2e zondag van de advent (2006)

Advent vieren. In de advent gaat het over hoop, verwachting, dat wij niet ontmoedigd raken,
ons niet overleveren aan de machten van de duisternis. Advent vieren is geloven in de komst van de Messias.
Advent is de grote groene krans met iedere week een kaars erbij.
Advent is Dauwt hemelen van omhoog en wolken regent de Gerechte", die oude zang die mij zo ontroert.
En straks zingen wij de o-antifonen met steeds weer een naam van diegene die wij verwachten:
Wijsheid, Heer, Immanuel, Morgenster en zacht door de gebeden heen klinkt Ero Cras wat betekend:
Morgen zal Ik er zijn.
Prachtig, wat een tijd. Uit het boek van het leven horen wij verhalen van profeten die dromen van hoe
het anders kan met deze wereld. Deze tweede zondag van de advent horen wij de profeet Baruch.

Baruch, zijn naam betekent: de gezegende. Hij was de secretaris en vriend van de profeet Jeremia.
Baruch is blijkbaar een populaire man want diverse Joodse en apocalyptische geschriften werden aan
zijn naam toegeschreven.
Dit bijbel boek eindigt met een troostlied tot Jeruzalem en daarvan hoorden wij het laatste gedeelte.
Hij, Baruch, kondigt een kentering aan.
"Leg maar af uw kleed van rouw en ellende en bekleed u voor immer met Gods heerlijke schoonheid.
Sla de mantel van Gods gerechtigheid om, zet op uw hoofd de schitterende kroon van de Eeuwige".

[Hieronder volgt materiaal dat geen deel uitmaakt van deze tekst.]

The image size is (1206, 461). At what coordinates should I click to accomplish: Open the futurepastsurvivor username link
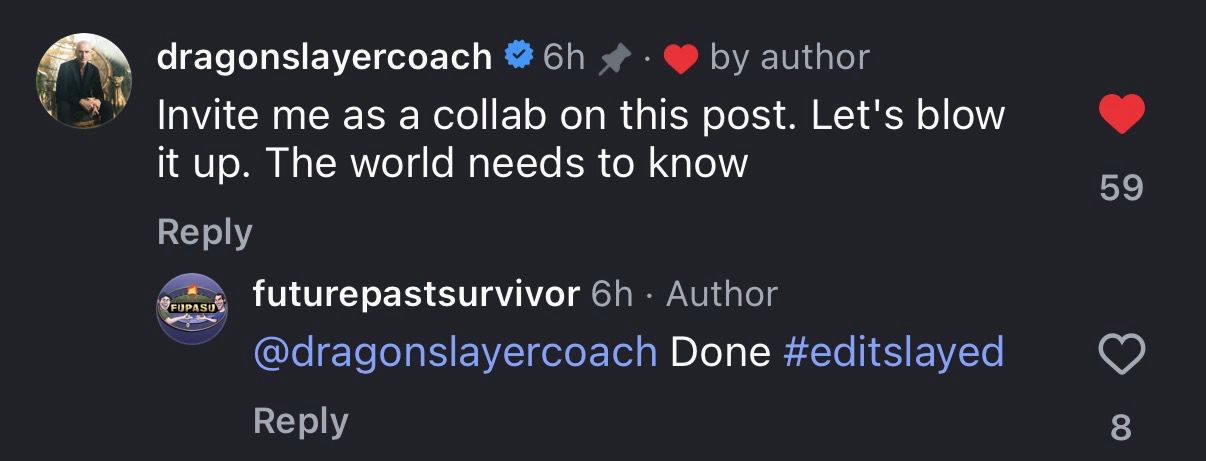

Hij wil moed putten en moed geven aan zijn lezers. Het zal ook nu weer, zo schrijft hij, in Gods voornemen
liggen dat Jeruzalem weer een stralend toonbeeld wordt van Gods eigen heerlijkheid. Jeruzalem keert zich weer tot God en God keert zich weer tot Jeruzalem. De schrijver is daar zo van overtuigd, dat hij nu al oproept niet meer in rouwkleding te lopen: "Sla Zijn mantel van gerechtigheid om en zet op uw hoofd de kroon van de Eeuwige."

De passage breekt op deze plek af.